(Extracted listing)

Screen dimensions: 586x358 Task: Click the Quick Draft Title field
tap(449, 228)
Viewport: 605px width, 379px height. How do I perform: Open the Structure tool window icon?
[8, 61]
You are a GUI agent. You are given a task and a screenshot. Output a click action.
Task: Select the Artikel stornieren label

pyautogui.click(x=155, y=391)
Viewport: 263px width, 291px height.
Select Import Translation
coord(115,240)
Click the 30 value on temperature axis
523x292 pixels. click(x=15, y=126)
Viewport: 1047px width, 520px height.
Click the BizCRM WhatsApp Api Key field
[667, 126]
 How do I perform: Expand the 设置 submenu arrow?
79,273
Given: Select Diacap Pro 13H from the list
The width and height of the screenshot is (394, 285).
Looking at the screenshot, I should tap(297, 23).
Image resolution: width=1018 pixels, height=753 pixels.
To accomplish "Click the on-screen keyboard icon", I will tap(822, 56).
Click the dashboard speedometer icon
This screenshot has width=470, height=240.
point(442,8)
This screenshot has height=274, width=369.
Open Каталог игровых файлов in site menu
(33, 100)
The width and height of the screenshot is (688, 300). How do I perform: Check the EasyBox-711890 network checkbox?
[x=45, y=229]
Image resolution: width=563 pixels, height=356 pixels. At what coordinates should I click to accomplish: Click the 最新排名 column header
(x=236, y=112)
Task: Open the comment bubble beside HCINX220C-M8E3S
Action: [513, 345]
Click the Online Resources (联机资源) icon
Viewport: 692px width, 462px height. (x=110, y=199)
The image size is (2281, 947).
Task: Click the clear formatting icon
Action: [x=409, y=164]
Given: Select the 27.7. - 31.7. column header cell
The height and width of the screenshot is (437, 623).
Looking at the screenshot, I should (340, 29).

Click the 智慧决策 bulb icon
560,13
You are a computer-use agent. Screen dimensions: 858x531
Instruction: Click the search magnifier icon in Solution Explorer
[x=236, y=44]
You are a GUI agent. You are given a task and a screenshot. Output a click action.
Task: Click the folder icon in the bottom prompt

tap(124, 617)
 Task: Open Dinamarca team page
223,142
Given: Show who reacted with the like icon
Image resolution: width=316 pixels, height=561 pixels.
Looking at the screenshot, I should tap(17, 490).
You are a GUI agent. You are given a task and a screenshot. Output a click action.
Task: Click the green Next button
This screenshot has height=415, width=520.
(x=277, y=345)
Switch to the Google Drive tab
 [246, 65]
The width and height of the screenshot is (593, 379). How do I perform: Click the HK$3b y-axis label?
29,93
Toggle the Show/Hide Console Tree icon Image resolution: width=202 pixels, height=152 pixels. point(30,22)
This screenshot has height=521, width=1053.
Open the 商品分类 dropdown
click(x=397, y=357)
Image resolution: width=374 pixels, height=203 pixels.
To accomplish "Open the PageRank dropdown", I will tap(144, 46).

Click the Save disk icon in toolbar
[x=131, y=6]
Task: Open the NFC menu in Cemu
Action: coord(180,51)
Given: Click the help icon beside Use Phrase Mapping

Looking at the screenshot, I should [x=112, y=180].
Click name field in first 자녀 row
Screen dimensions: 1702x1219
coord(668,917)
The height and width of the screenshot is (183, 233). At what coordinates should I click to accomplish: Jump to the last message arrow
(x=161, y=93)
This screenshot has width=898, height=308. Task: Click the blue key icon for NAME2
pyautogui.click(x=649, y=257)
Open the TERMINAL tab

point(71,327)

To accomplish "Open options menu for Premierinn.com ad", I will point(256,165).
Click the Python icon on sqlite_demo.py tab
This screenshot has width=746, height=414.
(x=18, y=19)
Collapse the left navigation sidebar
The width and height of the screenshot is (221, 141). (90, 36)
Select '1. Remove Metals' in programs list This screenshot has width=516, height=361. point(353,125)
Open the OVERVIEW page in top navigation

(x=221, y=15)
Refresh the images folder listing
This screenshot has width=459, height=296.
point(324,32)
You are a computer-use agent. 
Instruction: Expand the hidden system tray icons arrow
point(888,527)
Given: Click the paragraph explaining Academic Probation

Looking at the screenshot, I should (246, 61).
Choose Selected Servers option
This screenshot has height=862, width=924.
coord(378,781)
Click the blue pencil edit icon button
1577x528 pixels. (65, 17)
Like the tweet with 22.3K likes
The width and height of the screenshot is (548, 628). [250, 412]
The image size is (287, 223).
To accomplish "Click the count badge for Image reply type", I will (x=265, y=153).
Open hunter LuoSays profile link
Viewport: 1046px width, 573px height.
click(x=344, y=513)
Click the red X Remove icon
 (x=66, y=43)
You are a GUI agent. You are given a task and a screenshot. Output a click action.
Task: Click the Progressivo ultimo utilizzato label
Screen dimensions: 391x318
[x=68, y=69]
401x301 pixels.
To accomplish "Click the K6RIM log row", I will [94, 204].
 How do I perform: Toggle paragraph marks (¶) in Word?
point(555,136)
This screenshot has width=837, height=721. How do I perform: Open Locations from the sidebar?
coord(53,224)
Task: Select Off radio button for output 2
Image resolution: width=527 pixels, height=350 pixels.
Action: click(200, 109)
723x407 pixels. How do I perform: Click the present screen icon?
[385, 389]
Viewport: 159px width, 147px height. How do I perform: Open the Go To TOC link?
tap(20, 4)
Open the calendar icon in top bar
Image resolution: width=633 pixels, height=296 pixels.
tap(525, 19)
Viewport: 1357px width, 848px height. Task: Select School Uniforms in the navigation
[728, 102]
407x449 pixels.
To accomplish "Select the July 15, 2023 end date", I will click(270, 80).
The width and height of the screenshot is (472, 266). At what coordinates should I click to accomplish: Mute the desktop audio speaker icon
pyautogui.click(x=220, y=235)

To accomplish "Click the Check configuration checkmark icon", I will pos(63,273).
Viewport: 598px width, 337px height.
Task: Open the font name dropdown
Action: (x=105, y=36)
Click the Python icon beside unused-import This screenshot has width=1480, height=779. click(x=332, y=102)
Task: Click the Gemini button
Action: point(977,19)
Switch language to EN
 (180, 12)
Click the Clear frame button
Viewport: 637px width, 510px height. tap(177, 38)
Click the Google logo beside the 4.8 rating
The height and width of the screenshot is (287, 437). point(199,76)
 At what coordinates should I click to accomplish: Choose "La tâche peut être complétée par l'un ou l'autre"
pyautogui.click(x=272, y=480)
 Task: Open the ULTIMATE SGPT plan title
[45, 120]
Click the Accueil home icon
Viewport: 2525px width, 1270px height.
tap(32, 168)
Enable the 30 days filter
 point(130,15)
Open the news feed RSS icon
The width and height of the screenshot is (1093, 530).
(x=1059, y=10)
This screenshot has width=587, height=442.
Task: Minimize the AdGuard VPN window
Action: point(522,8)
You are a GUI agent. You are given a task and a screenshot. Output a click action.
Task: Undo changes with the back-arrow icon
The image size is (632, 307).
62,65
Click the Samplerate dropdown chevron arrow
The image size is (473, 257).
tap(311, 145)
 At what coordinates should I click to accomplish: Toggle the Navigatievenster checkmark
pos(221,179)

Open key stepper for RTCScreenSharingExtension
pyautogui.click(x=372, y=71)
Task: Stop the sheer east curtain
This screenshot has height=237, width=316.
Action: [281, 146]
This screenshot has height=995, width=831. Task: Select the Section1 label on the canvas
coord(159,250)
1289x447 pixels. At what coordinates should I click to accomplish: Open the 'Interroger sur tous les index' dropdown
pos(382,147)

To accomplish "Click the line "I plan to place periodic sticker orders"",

● **Short exercise**: Copy the listing above line for line, keeping every character unchanged.

● **Exercise solution**:
Screen dimensions: 586x358 Task: Click the Quick Draft Title field
tap(449, 228)
Viewport: 605px width, 379px height. How do I perform: Open the Structure tool window icon?
[8, 61]
You are a GUI agent. You are given a task and a screenshot. Output a click action.
Task: Select the Artikel stornieren label

pyautogui.click(x=155, y=391)
Viewport: 263px width, 291px height.
Select Import Translation
coord(115,240)
Click the 30 value on temperature axis
523x292 pixels. click(x=15, y=126)
Viewport: 1047px width, 520px height.
Click the BizCRM WhatsApp Api Key field
[667, 126]
 How do I perform: Expand the 设置 submenu arrow?
79,273
Given: Select Diacap Pro 13H from the list
The width and height of the screenshot is (394, 285).
Looking at the screenshot, I should tap(297, 23).
Image resolution: width=1018 pixels, height=753 pixels.
To accomplish "Click the on-screen keyboard icon", I will tap(822, 56).
Click the dashboard speedometer icon
This screenshot has width=470, height=240.
point(442,8)
This screenshot has height=274, width=369.
Open Каталог игровых файлов in site menu
(33, 100)
The width and height of the screenshot is (688, 300). How do I perform: Check the EasyBox-711890 network checkbox?
[x=45, y=229]
Image resolution: width=563 pixels, height=356 pixels. At what coordinates should I click to accomplish: Click the 最新排名 column header
(x=236, y=112)
Task: Open the comment bubble beside HCINX220C-M8E3S
Action: [513, 345]
Click the Online Resources (联机资源) icon
Viewport: 692px width, 462px height. (x=110, y=199)
The image size is (2281, 947).
Task: Click the clear formatting icon
Action: [x=409, y=164]
Given: Select the 27.7. - 31.7. column header cell
The height and width of the screenshot is (437, 623).
Looking at the screenshot, I should (340, 29).

Click the 智慧决策 bulb icon
560,13
You are a computer-use agent. Screen dimensions: 858x531
Instruction: Click the search magnifier icon in Solution Explorer
[x=236, y=44]
You are a GUI agent. You are given a task and a screenshot. Output a click action.
Task: Click the folder icon in the bottom prompt

tap(124, 617)
 Task: Open Dinamarca team page
223,142
Given: Show who reacted with the like icon
Image resolution: width=316 pixels, height=561 pixels.
Looking at the screenshot, I should tap(17, 490).
You are a GUI agent. You are given a task and a screenshot. Output a click action.
Task: Click the green Next button
This screenshot has height=415, width=520.
(x=277, y=345)
Switch to the Google Drive tab
 [246, 65]
The width and height of the screenshot is (593, 379). How do I perform: Click the HK$3b y-axis label?
29,93
Toggle the Show/Hide Console Tree icon Image resolution: width=202 pixels, height=152 pixels. point(30,22)
This screenshot has height=521, width=1053.
Open the 商品分类 dropdown
click(x=397, y=357)
Image resolution: width=374 pixels, height=203 pixels.
To accomplish "Open the PageRank dropdown", I will tap(144, 46).

Click the Save disk icon in toolbar
[x=131, y=6]
Task: Open the NFC menu in Cemu
Action: coord(180,51)
Given: Click the help icon beside Use Phrase Mapping

Looking at the screenshot, I should [x=112, y=180].
Click name field in first 자녀 row
Screen dimensions: 1702x1219
coord(668,917)
The height and width of the screenshot is (183, 233). At what coordinates should I click to accomplish: Jump to the last message arrow
(x=161, y=93)
This screenshot has width=898, height=308. Task: Click the blue key icon for NAME2
pyautogui.click(x=649, y=257)
Open the TERMINAL tab

point(71,327)

To accomplish "Open options menu for Premierinn.com ad", I will point(256,165).
Click the Python icon on sqlite_demo.py tab
This screenshot has width=746, height=414.
(x=18, y=19)
Collapse the left navigation sidebar
The width and height of the screenshot is (221, 141). (90, 36)
Select '1. Remove Metals' in programs list This screenshot has width=516, height=361. point(353,125)
Open the OVERVIEW page in top navigation

(x=221, y=15)
Refresh the images folder listing
This screenshot has width=459, height=296.
point(324,32)
You are a computer-use agent. 
Instruction: Expand the hidden system tray icons arrow
point(888,527)
Given: Click the paragraph explaining Academic Probation

Looking at the screenshot, I should (246, 61).
Choose Selected Servers option
This screenshot has height=862, width=924.
coord(378,781)
Click the blue pencil edit icon button
1577x528 pixels. (65, 17)
Like the tweet with 22.3K likes
The width and height of the screenshot is (548, 628). [250, 412]
The image size is (287, 223).
To accomplish "Click the count badge for Image reply type", I will (x=265, y=153).
Open hunter LuoSays profile link
Viewport: 1046px width, 573px height.
click(x=344, y=513)
Click the red X Remove icon
 (x=66, y=43)
You are a GUI agent. You are given a task and a screenshot. Output a click action.
Task: Click the Progressivo ultimo utilizzato label
Screen dimensions: 391x318
[x=68, y=69]
401x301 pixels.
To accomplish "Click the K6RIM log row", I will [94, 204].
 How do I perform: Toggle paragraph marks (¶) in Word?
point(555,136)
This screenshot has width=837, height=721. How do I perform: Open Locations from the sidebar?
coord(53,224)
Task: Select Off radio button for output 2
Image resolution: width=527 pixels, height=350 pixels.
Action: click(200, 109)
723x407 pixels. How do I perform: Click the present screen icon?
[385, 389]
Viewport: 159px width, 147px height. How do I perform: Open the Go To TOC link?
tap(20, 4)
Open the calendar icon in top bar
Image resolution: width=633 pixels, height=296 pixels.
tap(525, 19)
Viewport: 1357px width, 848px height. Task: Select School Uniforms in the navigation
[728, 102]
407x449 pixels.
To accomplish "Select the July 15, 2023 end date", I will click(270, 80).
The width and height of the screenshot is (472, 266). At what coordinates should I click to accomplish: Mute the desktop audio speaker icon
pyautogui.click(x=220, y=235)

To accomplish "Click the Check configuration checkmark icon", I will pos(63,273).
Viewport: 598px width, 337px height.
Task: Open the font name dropdown
Action: (x=105, y=36)
Click the Python icon beside unused-import This screenshot has width=1480, height=779. click(x=332, y=102)
Task: Click the Gemini button
Action: point(977,19)
Switch language to EN
 (180, 12)
Click the Clear frame button
Viewport: 637px width, 510px height. tap(177, 38)
Click the Google logo beside the 4.8 rating
The height and width of the screenshot is (287, 437). point(199,76)
 At what coordinates should I click to accomplish: Choose "La tâche peut être complétée par l'un ou l'autre"
pyautogui.click(x=272, y=480)
 Task: Open the ULTIMATE SGPT plan title
[45, 120]
Click the Accueil home icon
Viewport: 2525px width, 1270px height.
tap(32, 168)
Enable the 30 days filter
 point(130,15)
Open the news feed RSS icon
The width and height of the screenshot is (1093, 530).
(x=1059, y=10)
This screenshot has width=587, height=442.
Task: Minimize the AdGuard VPN window
Action: point(522,8)
You are a GUI agent. You are given a task and a screenshot. Output a click action.
Task: Undo changes with the back-arrow icon
The image size is (632, 307).
62,65
Click the Samplerate dropdown chevron arrow
The image size is (473, 257).
tap(311, 145)
 At what coordinates should I click to accomplish: Toggle the Navigatievenster checkmark
pos(221,179)

Open key stepper for RTCScreenSharingExtension
pyautogui.click(x=372, y=71)
Task: Stop the sheer east curtain
This screenshot has height=237, width=316.
Action: [281, 146]
This screenshot has height=995, width=831. Task: Select the Section1 label on the canvas
coord(159,250)
1289x447 pixels. At what coordinates should I click to accomplish: Open the 'Interroger sur tous les index' dropdown
pos(382,147)

To accomplish "Click the line "I plan to place periodic sticker orders"",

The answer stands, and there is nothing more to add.